TASK INSTRUCTIONS: Please say how many lines in the entries below hold the string "will", with no other words.

*** Opening of SUPPLIED MATERIAL ***

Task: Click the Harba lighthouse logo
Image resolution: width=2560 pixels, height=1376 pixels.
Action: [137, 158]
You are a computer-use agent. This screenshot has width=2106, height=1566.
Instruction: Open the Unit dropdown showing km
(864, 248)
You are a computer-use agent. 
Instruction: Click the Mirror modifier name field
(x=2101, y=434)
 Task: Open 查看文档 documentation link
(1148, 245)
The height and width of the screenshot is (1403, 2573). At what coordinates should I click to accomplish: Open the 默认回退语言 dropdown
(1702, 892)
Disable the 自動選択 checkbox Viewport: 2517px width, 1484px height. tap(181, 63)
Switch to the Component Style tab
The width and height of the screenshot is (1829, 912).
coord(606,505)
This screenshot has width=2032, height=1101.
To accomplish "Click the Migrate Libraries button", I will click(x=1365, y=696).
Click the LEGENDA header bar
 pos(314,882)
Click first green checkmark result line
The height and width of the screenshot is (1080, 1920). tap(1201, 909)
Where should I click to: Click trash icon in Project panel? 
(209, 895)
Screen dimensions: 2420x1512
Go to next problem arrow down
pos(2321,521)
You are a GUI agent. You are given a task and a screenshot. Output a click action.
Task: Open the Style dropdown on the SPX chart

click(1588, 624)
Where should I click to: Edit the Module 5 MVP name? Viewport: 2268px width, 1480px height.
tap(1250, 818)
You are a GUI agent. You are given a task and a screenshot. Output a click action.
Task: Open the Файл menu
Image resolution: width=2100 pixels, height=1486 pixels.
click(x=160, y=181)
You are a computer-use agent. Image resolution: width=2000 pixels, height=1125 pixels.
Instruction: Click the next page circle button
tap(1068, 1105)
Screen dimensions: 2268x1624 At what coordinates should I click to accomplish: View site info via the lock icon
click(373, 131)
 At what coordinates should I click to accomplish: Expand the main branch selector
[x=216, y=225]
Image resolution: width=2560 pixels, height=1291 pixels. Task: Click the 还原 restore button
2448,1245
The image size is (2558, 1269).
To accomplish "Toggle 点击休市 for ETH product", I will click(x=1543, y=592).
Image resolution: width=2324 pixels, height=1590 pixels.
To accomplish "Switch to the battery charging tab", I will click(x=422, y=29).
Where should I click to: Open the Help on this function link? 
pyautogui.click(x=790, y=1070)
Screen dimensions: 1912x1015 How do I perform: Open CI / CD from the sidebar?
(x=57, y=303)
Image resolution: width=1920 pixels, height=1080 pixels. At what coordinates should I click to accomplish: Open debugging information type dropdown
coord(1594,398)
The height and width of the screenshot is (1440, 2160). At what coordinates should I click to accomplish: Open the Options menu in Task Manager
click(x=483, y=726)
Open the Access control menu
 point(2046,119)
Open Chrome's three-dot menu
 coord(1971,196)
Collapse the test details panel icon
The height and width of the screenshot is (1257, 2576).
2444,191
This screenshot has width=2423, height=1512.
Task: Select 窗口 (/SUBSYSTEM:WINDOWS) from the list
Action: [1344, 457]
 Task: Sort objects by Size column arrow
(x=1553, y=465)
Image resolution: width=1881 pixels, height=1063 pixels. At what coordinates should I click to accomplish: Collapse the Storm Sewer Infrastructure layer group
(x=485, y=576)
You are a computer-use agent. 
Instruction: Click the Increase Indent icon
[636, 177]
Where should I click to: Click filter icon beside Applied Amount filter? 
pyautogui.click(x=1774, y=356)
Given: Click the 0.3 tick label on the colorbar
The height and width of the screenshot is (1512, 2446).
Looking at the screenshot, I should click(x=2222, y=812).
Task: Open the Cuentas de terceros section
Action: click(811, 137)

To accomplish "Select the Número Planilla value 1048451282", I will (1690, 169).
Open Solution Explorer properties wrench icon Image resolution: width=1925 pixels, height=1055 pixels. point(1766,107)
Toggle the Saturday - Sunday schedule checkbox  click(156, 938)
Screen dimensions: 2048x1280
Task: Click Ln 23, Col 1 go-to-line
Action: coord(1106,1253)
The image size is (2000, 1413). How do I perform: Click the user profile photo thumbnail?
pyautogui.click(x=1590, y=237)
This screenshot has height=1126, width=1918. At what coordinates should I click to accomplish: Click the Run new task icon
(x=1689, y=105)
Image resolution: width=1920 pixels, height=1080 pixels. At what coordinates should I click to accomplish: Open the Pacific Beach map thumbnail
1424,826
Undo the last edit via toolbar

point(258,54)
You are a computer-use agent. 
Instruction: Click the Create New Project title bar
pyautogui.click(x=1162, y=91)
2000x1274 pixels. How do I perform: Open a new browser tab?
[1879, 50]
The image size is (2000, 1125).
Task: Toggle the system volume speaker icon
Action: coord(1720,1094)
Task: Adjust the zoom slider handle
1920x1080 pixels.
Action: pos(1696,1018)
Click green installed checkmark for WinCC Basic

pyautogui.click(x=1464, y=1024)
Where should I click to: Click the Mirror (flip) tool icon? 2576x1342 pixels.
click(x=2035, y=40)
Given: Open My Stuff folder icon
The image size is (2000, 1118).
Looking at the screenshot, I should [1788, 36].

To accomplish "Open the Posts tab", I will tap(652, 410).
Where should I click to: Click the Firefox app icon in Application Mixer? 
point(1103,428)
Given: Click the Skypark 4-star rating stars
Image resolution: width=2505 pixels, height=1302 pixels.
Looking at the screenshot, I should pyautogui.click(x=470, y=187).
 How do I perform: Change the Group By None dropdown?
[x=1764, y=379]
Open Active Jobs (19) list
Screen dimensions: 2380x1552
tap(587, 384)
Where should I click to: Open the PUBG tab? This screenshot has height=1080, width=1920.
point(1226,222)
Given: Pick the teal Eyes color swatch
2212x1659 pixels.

*** Close of SUPPLIED MATERIAL ***

RESULT OF THIS EXERCISE: 5